Je regarde ma fille, fière d’elle. Elle a tellement grandi, tellement muri que ça me fait peur…

– Merci beaucoup ma chérie ! Je t’aime !

– On t’aime aussi fort papa, très, très fort !

Elle se lève et prend dans ses bras puis elle m’accompagne jusqu’à ma voiture

– J’avais fait des crêpes à maman, il en reste dans le réfrigérateur tu pourras en manger. Aller file, tata Tamara arrive… elle est l’avocate de maman, dit-elle en souriant

– Oups !

Je démarre avant qu’elle n’arrive à notre niveau. Mon portable n’arrêtait pas de sonner quand j’étais avec ma fille. C’est Sarata et franchement je n’ai pas envie de lui parler…

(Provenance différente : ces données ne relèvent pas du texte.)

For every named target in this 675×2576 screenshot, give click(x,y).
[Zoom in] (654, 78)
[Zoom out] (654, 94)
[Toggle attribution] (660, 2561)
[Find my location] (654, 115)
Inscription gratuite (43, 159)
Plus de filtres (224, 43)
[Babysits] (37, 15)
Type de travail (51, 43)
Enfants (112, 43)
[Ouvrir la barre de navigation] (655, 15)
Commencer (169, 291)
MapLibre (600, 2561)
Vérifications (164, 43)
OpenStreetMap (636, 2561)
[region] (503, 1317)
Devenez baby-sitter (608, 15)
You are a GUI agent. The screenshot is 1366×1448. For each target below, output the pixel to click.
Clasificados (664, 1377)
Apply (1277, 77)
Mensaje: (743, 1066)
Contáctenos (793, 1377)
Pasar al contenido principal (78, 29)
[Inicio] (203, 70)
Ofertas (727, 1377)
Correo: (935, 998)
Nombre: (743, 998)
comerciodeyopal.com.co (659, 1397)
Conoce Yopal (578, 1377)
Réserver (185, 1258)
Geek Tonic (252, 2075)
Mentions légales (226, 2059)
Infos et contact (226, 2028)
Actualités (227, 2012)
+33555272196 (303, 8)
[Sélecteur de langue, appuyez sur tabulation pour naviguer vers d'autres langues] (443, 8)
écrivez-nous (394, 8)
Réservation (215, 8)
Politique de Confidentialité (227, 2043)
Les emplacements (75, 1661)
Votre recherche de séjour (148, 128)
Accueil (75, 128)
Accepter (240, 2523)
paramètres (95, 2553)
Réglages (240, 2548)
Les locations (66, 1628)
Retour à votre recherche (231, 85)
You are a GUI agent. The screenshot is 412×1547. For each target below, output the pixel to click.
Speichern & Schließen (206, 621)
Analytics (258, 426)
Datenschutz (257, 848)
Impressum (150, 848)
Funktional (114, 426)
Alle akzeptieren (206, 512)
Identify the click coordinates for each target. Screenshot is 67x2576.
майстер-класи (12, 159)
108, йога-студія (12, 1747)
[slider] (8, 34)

– Sarata arrête de m’appeler ! Aboyai-je en en décrochant

– Je veux juste que tu me pardonnes ! Supplia-t-elle. Je ne voulais pas que tu annules la lune de miel… j’étais tellement heureuse avec toi…

– Ce que tu as fait est très grave ! Comment veux-tu que je te refasse confiance ?! Ecoute arrête de m’appeler, fimné amouma sa diot ! Je n’ai pas ton temps !

Je raccroche énervé. Je ne sais toujours pas si je dois la libérer ou pas mais sérieusement, il est évident que je ne l’aime pas mais je ne veux pas aussi faire une autre victime de mes conneries. Je suis dans un vrai dilemme.

Je rentre chez moi et prends une douche comme me l’a conseillé ma fille. Je goute à ses crêpes avant d’aller voir Rahim à son bureau peut-être lui il pourra me conseiller

– Comment tu vas ? dit-il en me serrant la main

– Super merci ! Je suis passé à l’hôpital voir Marianne et Zeynab m’a dit qu’elle va bien ! Alhamdoulillah alors !

– Yalna Ya’Allah khép dolli et toi tu tiens le coup ?

– Je ne peux faire autrement. Boy je suis dans un sacré dilemme. Je t’avais déjà expliqué ce que Sarata avait fait. Elle n’arrête pas de me harceler au téléphone et je ne sais pas quoi faire. Je pense à la libérer mais akh lay bagne. J’ai peur de la décevoir ! Expliquai-je tendu

– Comment penses-tu garder une femme qui t’a caché pendant deux jours que ta femme était entre la vie et la mort ? Yawit déh dawo thiow ! Une personne qui fait ça pardonne-moi Aziz mais c’est qu’elle est mauvaise !!! Cracha-t-il sans crainte

– Oui j’avoue que tu as raison… je vais voir comment la libérer, dis-je sans grande conviction

– Aziz je ne te demande pas de la libérer déh je veux juste comprendre comment tu peux vivre avec cette femme ? C’est ta vie déh alors à toi de voir ce qui te conviens n’est-ce pas ?

– Je verrais quoi faire. Bon je te laisse travailler, je vais aller au cabinet voir comment se passe les choses !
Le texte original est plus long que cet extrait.